**GOAL OF THE EXERCISE:** Using the records below, filter out every line that lacks "each" and copy the rest.

[Pixel coordinate grounding data]

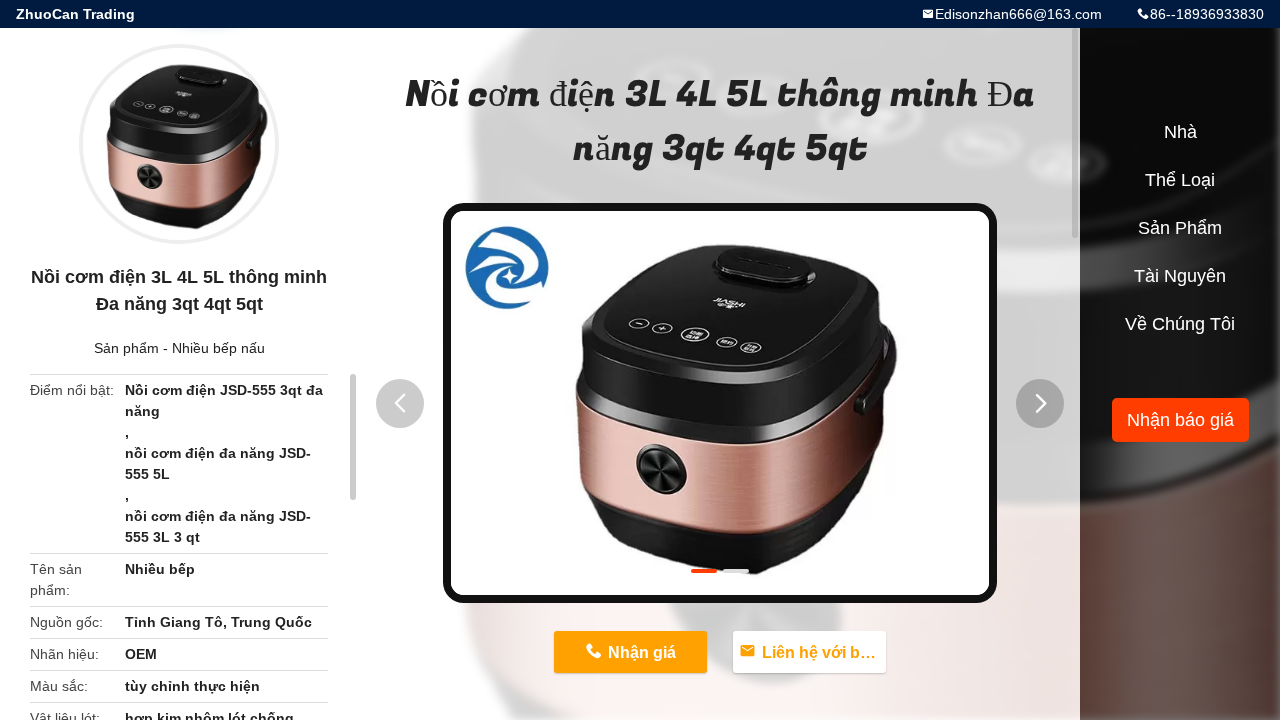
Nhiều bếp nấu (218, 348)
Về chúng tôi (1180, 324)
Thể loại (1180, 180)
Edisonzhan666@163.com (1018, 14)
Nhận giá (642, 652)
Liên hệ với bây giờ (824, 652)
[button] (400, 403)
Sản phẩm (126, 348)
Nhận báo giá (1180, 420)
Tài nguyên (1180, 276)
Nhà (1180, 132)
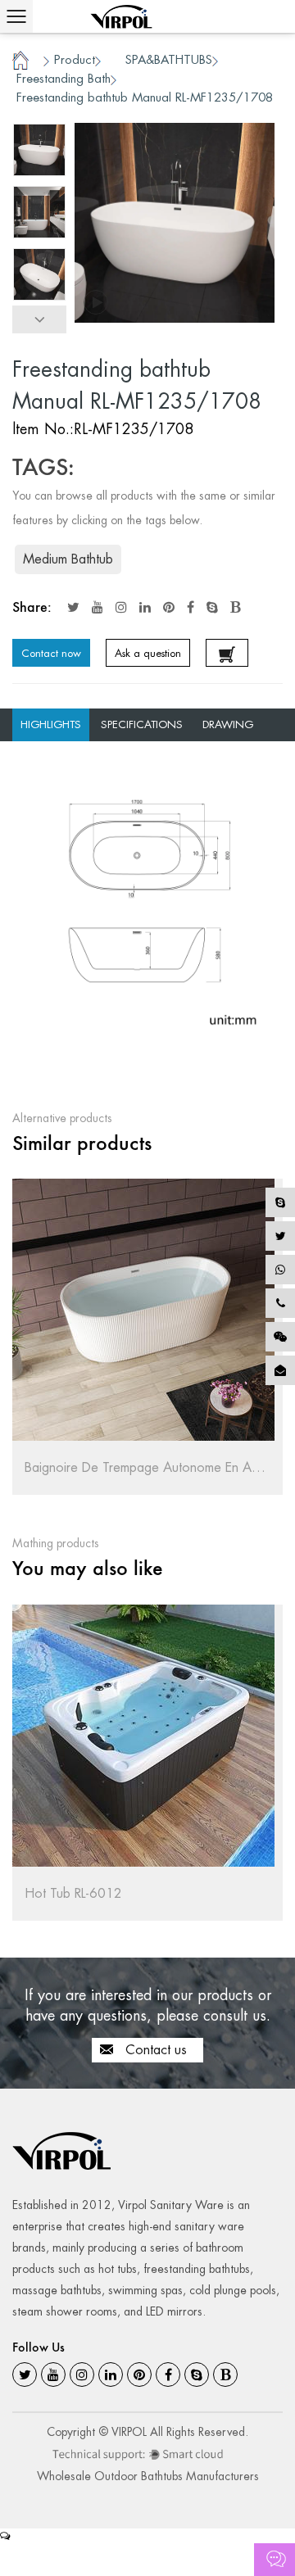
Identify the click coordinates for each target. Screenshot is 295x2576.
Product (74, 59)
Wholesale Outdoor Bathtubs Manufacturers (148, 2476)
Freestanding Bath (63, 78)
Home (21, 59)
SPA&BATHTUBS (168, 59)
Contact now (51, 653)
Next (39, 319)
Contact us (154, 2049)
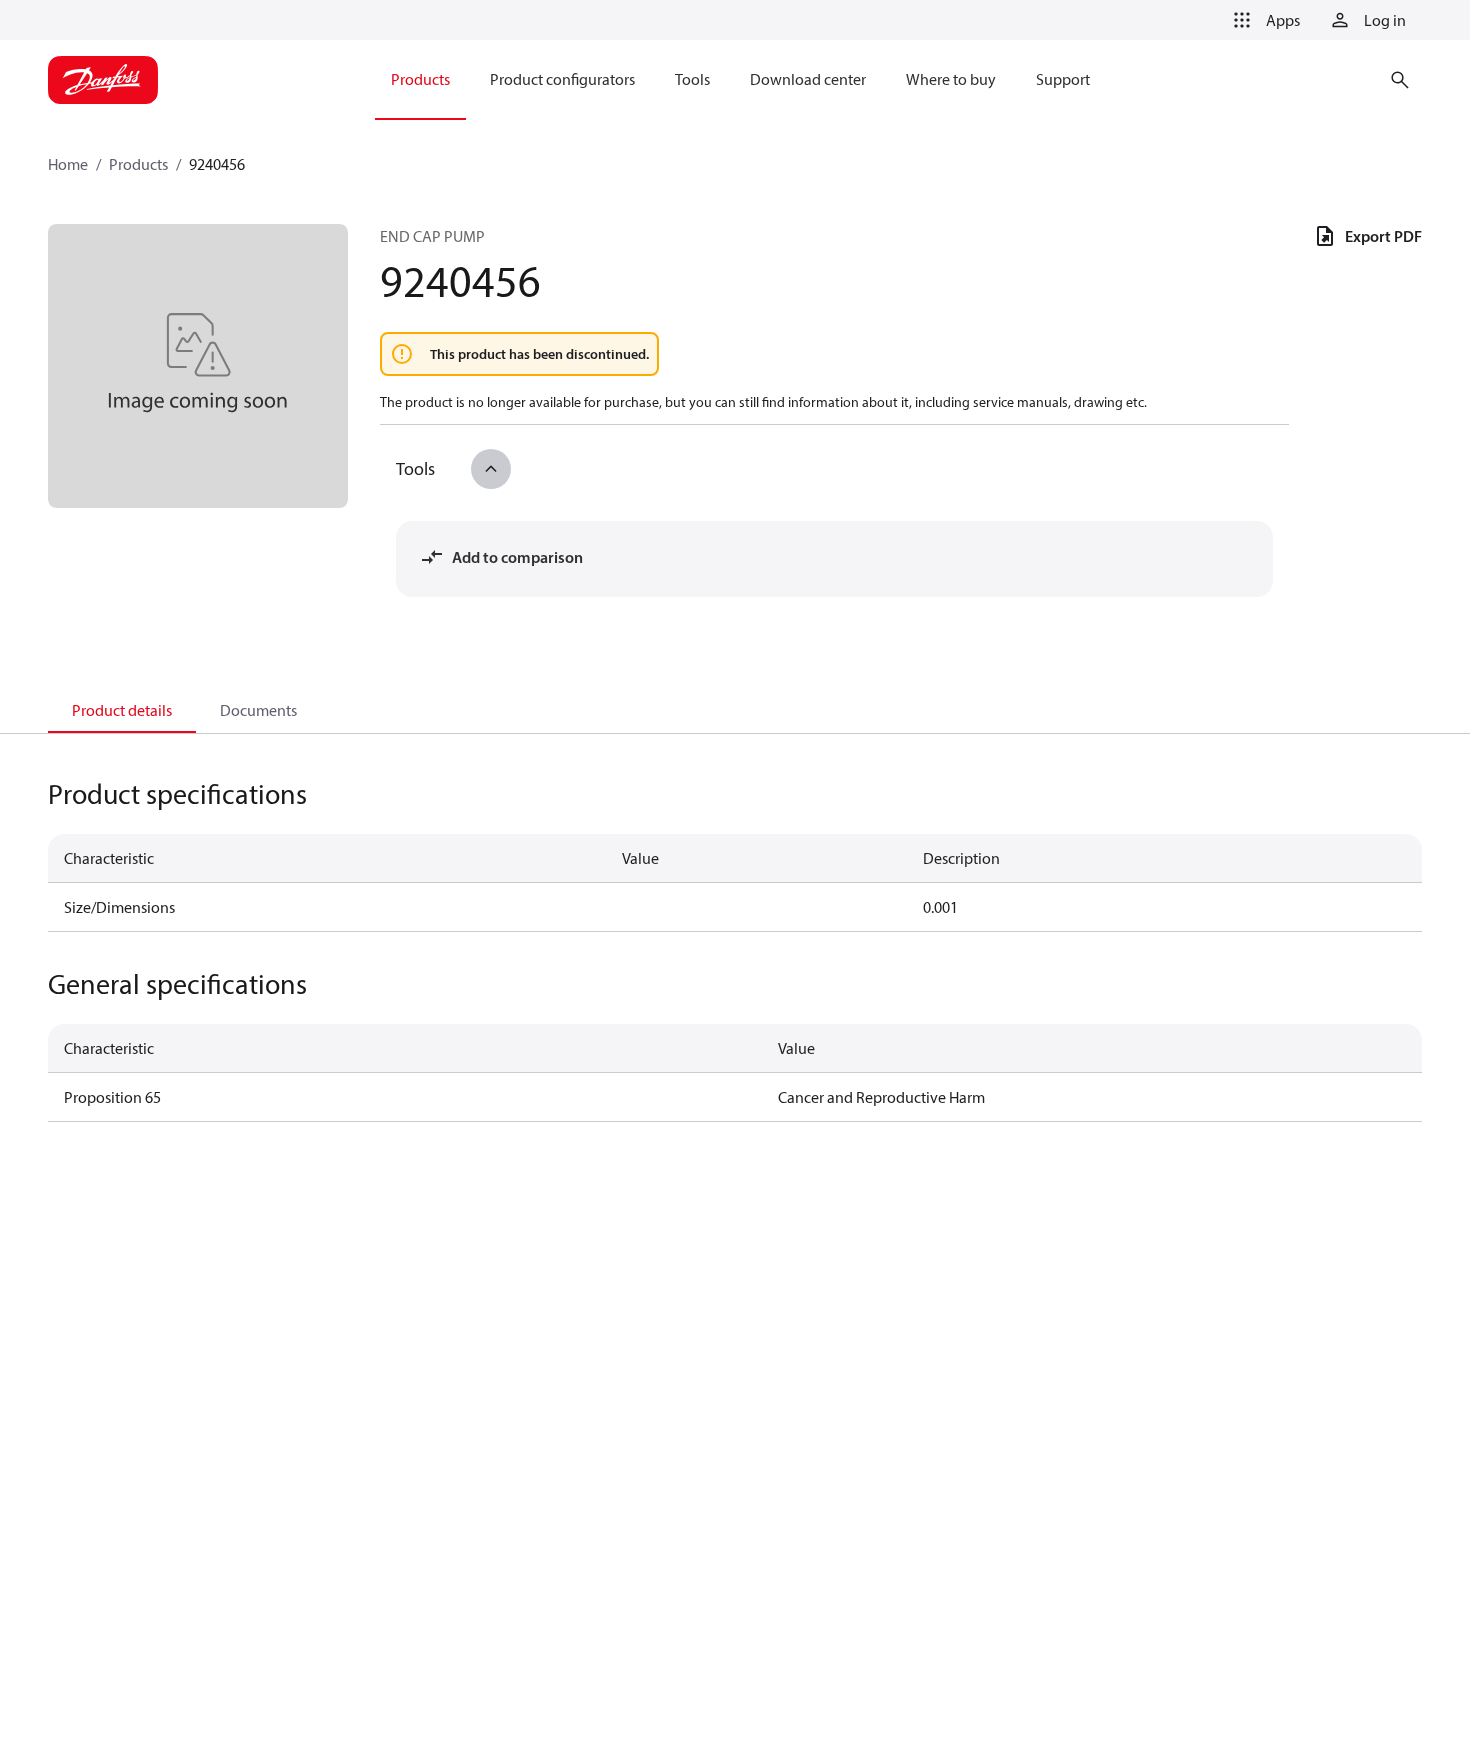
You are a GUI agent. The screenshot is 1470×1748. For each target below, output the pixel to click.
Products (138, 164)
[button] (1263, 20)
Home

**COMPLETED TASK:**
Identify the click coordinates for each target. Screenshot is 295x2576.
You are a GUI agent. The screenshot is 1470×1748. For each target below, output the pixel to click.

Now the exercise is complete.